The PSDI-5 air bag inflators at issue use calcium sulfate as a drying agent, NHTSA said. But the inflator’s propellant might still degrade after long-term exposure to high humidity and temperatures. Such degradation can lead the propellant to burn too quickly and create excessive pressure that the inflator can’t withstand. If the inflator ruptures as a result, shrapnel can strike and injure vehicle occupants.

These air bag inflators were assembled as part of the frontal air bag modules used as original or replacement equipment in Ford, Nissan and Mazda vehicles, according to a Reuters report.  

This latest recall expansion covers only inflators containing calcium sulfate as a drying agent. Takata, which filed for bankruptcy protection last month, is now working with the affected automakers to determine which vehicles will be subject to recall as a result of the new safety test conclusions. NHTSA will announce those recalls at a later date, with Ford vehicles representing the lion’s share.

On Monday, July 10, a 12th death in the U.S. was tied to an exploding Takata air bag inflator, according to a report from USA Today.

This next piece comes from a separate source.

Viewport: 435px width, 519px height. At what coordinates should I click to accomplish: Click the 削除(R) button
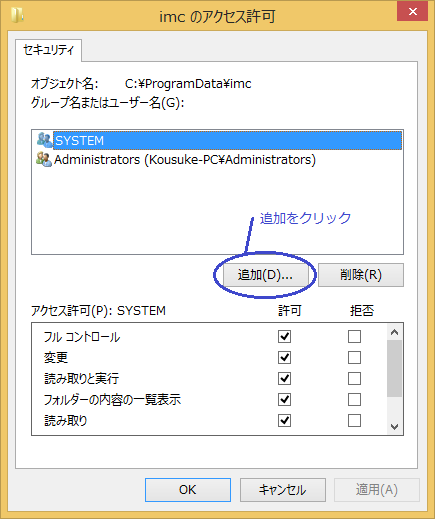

The victim was performing repairs inside a 2001 Honda Accord on June 18, 2016, in Hialeah, Fla., when the inflator ruptured. He died the following day.

A total of 17 deaths globally have been linked to the air bag inflators. Eventually, Takata’s recalled air bag inflators are expected to reach the 100 million mark worldwide. Because of the scarcity of replacement inflators, the recalls are being conducted in phases in the U.S. Vehicles at a higher risk, based on age and location climate, have higher priority.